Last year, former Buccaneers head coach Dirk Koetter said that “everyone on the field should be fired” heading into a Week 5 bye.
Not much has changed a year later, except the fact that the Bucs are actually putting heads on the chopping block.
Granted, it’s only been two players - and both were backups/reserves - but the cuts have led to speculation as to who the Bucs may release if they consider more moves. Names like Bradley Pinion and Breshad Perriman have found themselves to be topics of conversation, among others.
Something tells me you don’t want to worry about job security during your week off, but this is probably common for most 2-4 teams.
It’s been an interesting turn of events over the last 2-3 weeks. First, the Bucs pulled off a major upset in Los Angeles and looked like they were starting to bloom under Bruce Arians. It only took a week for that to change, however, as Arians was calling players “soft” after an ass-whipping in New Orleans. Tampa Bay then pulled off its worst performance of the season in London, a 37-26 loss to the division rival Panthers.
The Bucs are back in familiar territory, which is a sub-.500 record and questions surrounding the roster. But for Arians, this isn’t too familiar. He’s used to winning and he’s used to winning a lot.
This roster has a myriad of issues. Poor offensive line play, a severe lack of depth, and inconsistent quarterback play are just the ones at the top. There’s only so much a coaching staff can do with the players they have on paper. There’s only so much that can change in one season.
But this staff obviously had a hand in shoring up this roster, so you have to ask: how much is this staff to blame for the current spot the Bucs are in?
The Bucs neglected the offensive line in both free agency and the draft, knowing they had a shaky starting five - outside of Ali Marpet - and little to no depth. Arians said after the draft that the secondary was “fixed”, which is certainly not the case. They decided to keep a fourth tight end in Tanner Hudson - who is only a receiving tight end - even though they don’t utilize tight ends in the passing game, instead of an extra offensive lineman. Perennial practice squader Bobo Wilson was kept on the 53. T.J. Logan is somehow still on this roster.
Arians and co. are responsible for all of these decisions. All of these decisions were made after months of evaluations, except for Logan, who is just a guy that Arians has a feel for - which may be the worst reason to keep someone on a NFL roster, but I digress.

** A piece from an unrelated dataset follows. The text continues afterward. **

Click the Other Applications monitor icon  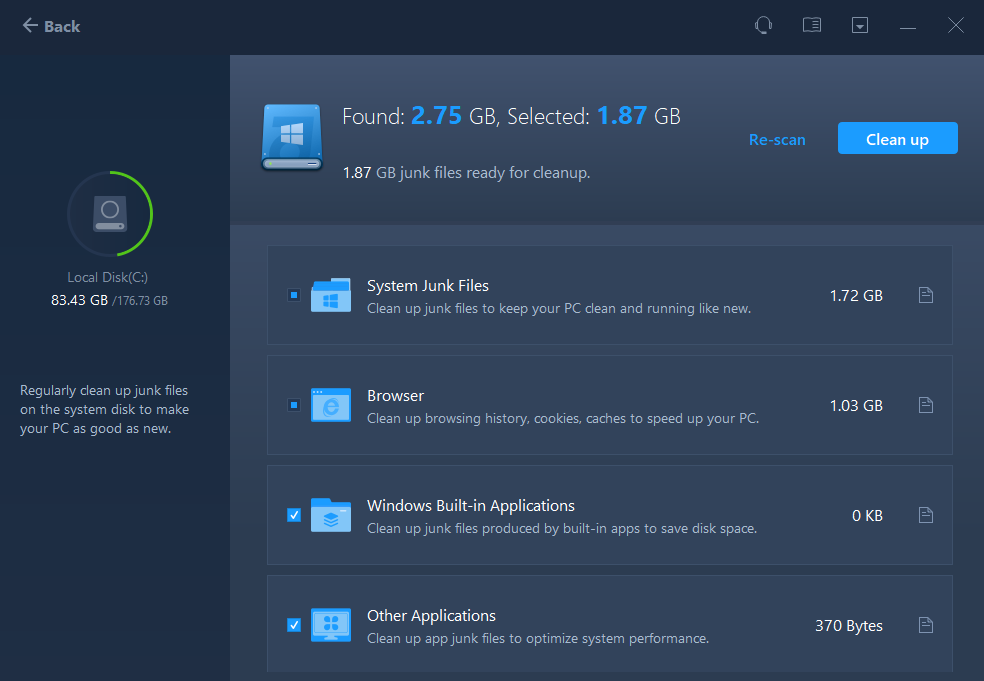tap(330, 625)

Don’t get me wrong, this isn’t an indictment, by any means. It’s simply an observation. You can evaluate and judge a player’s abilities on tape all day, but it’s a different story once the pads are on in person. It also makes a tremendous difference to see how players react in real game situations, as opposed to watching in hindsight on tape.

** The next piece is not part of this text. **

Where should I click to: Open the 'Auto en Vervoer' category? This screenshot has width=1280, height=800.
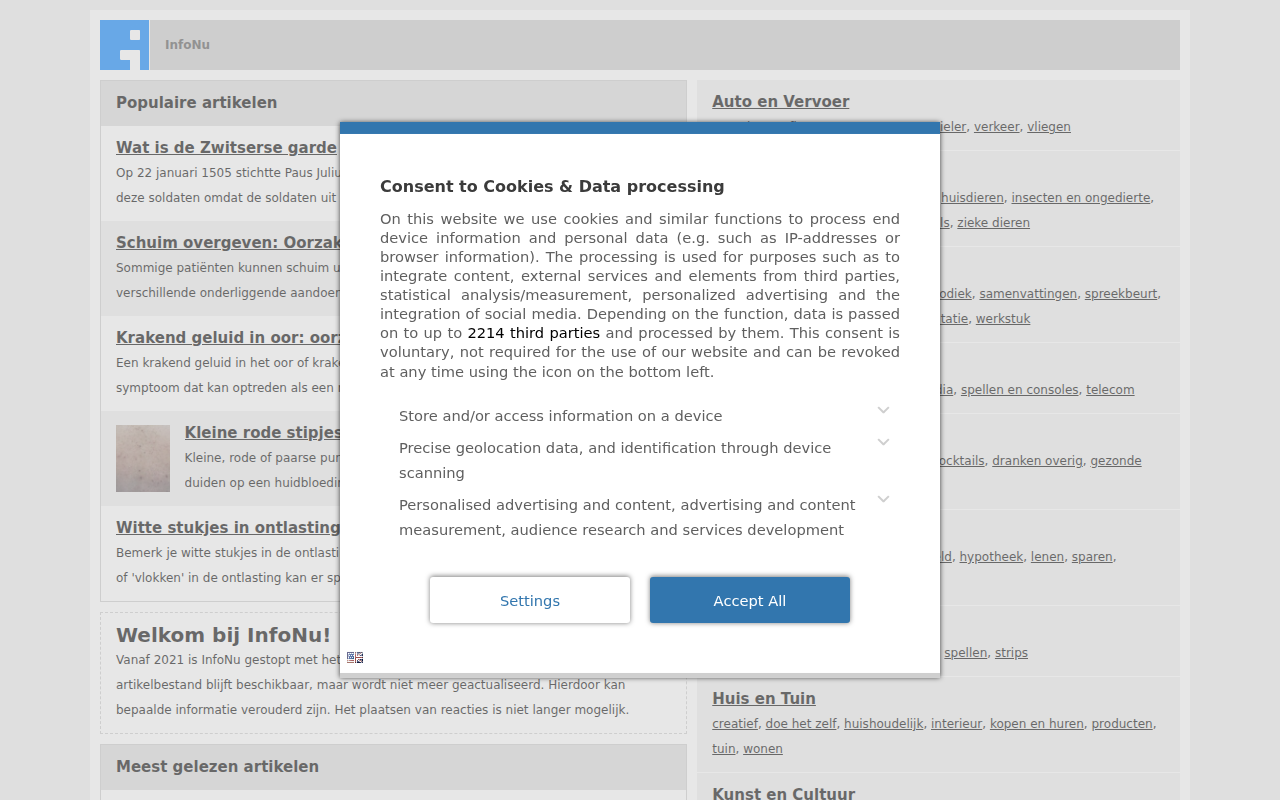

It’s clear that this staff wanted to tailor the roster toward their “win-now” mindset, but it’s clearer that this roster needs more help than they imagined.

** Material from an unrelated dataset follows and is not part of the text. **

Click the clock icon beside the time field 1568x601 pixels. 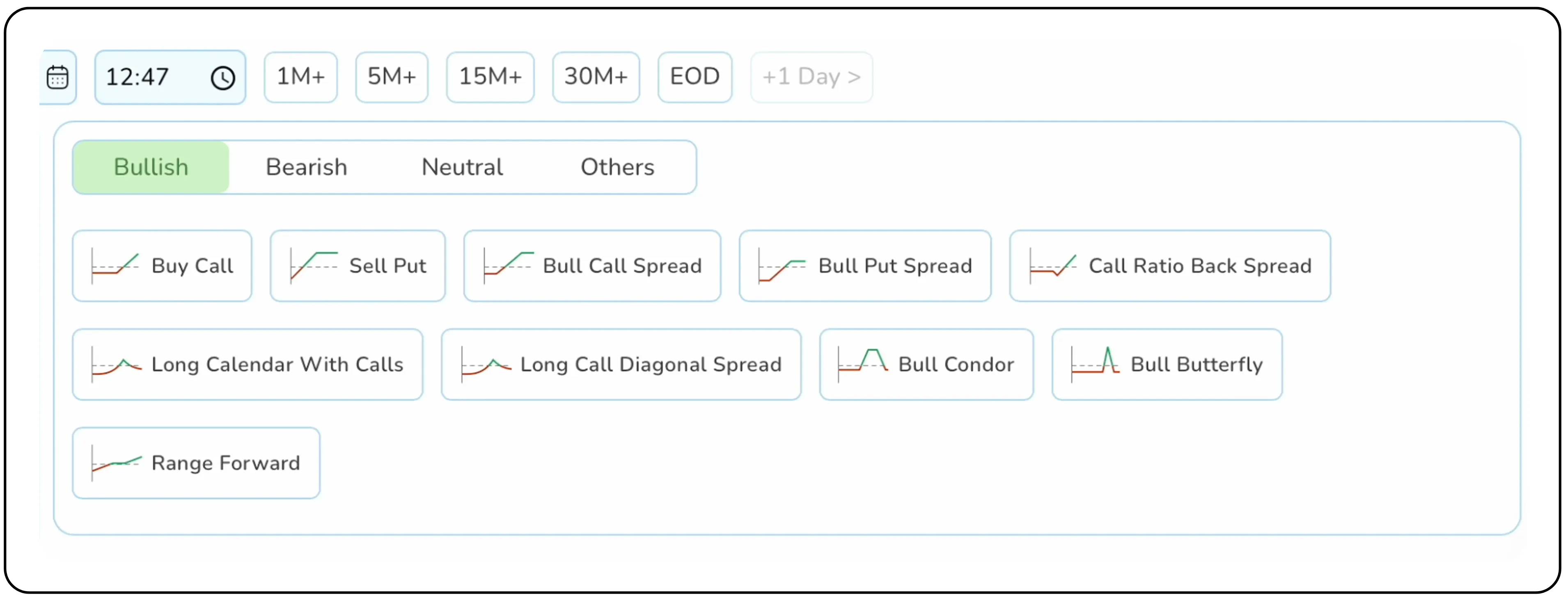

Tampa Bay needs a lot of help and it needs it fast. The best way to achieve this is through the draft. But that means bringing in youth. That means rebuilding.
Does Arians want to rebuild?
Would he want to rebuild?
It’s a fair question considering the fact that he wants to “win now”. That usually doesn’t happen when you bring in an influx of young players, but that may be the Bucs’ best scenario for getting back to the top. The free agency thing seldomly works, and it’s by far the easiest way to put your team in a financial hole. Look no further than this year’s free agency for an example.
Thus far, Arians has been very committed - stubborn, almost - when it comes to running this ship, which is fine when you have a coach with his pedigree. But the results aren’t showing on the field right now. Would he be willing to change some of his MO in order to help get this team on track?
He came to Tampa Bay because he thought he would have a capable starter in Jameis Winston. He’s said that drafting offensive linemen means that “you’re drafting for the next regime”. It’s pretty clear that he wants to avoid roster holes in those regards, but he may not have that luxury after this season.
Only Arians knows the real answer to that question and his actions will certainly reflect how he feels about the situation. Only time will tell how he plans on fixing this franchise.
Hopefully that time is sooner rather than later.